Not a complaint, by the way, being in the ditch. It's next to the road, after all. I can see what direction I'm meant to be headed in. After a couple of mark-missers, I'm relieved to finally be on the right track with a proposed book. Plus I understand and appreciate my editor's concerns, so I don't feel I'm being made to change things against my own better judgment.
Into the murky plot forest…could seriously use a fog light
and some binoculars if you want me to map this thing.
It's hard for me because although I consider myself both a plotter and a pantser, I've never before had to flesh out an entire story from the get-go before. I've always written my synopses last—once I know what happens. I'm about fifty-fifty plotter and pantser, and I don't mind a bit of plotting first…until I get to the middle of the story. I NEVER know exactly where a book's going when I start out. I try to know my characters as deeply as I can, but I'll be honest—they're still forming as I write their story, and until I'm several chapters in, recording in a Word doc their movie as it plays in my head, I don't totally understand what makes them tick. But by the time I'm halfway through a book, something always hits me—the next thing that needs to happen. Plus for each book I managed to type "The End" on, there were about a hundred daily walks spent mulling over problems as they arose. I can't simply take one hundred-hour-long walk before I sit down to write and know it all, either—it's a daily, cumulative process.
So the trouble clearly is, I can't wait for the organic answer to my plotting questions when I'm writing on proposal. I need to be able to assure my editor from the start that I know what's happening, and that feels like a shot in the dark, given the way I'm used to working. How can I possibly know what'll happen in the middle, when I'm used to my characters leading me through each chapter as I write it? They're always getting up to stuff I'd never have thought to plot ahead of time, and I rely on those surprises to drive the actions, and even determine the ending.
So this is a learning curve. Just this morning, my editor's latest set of notes shared a worry that the book needs a subplot to give the story a boost in the middle and up the stakes. I found myself dusting off my how-to writing books and rereading the chapters on subplots, and soliciting tips from my Twitter cohorts on the subject. Admitting you have a problem is the first step to fixing it, right? Well right now I can use all the help I can get!

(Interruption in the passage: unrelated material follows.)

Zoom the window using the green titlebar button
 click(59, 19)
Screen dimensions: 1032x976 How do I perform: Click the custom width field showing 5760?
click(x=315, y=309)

Luckily I do have that one proven plotting trick up my sleeve—the good old long walk. The rain's stopped, so I'm off for a brainstorming session in the park. Hopefully I'll return with a few seedlings of decent ideas, if not the perfect, full-grown solution. And hopefully as I learn to add this more premeditated style of plotting pre-first-draft to my skillset, I'll become a more well-rounded and pragmatic writer. Hopefully.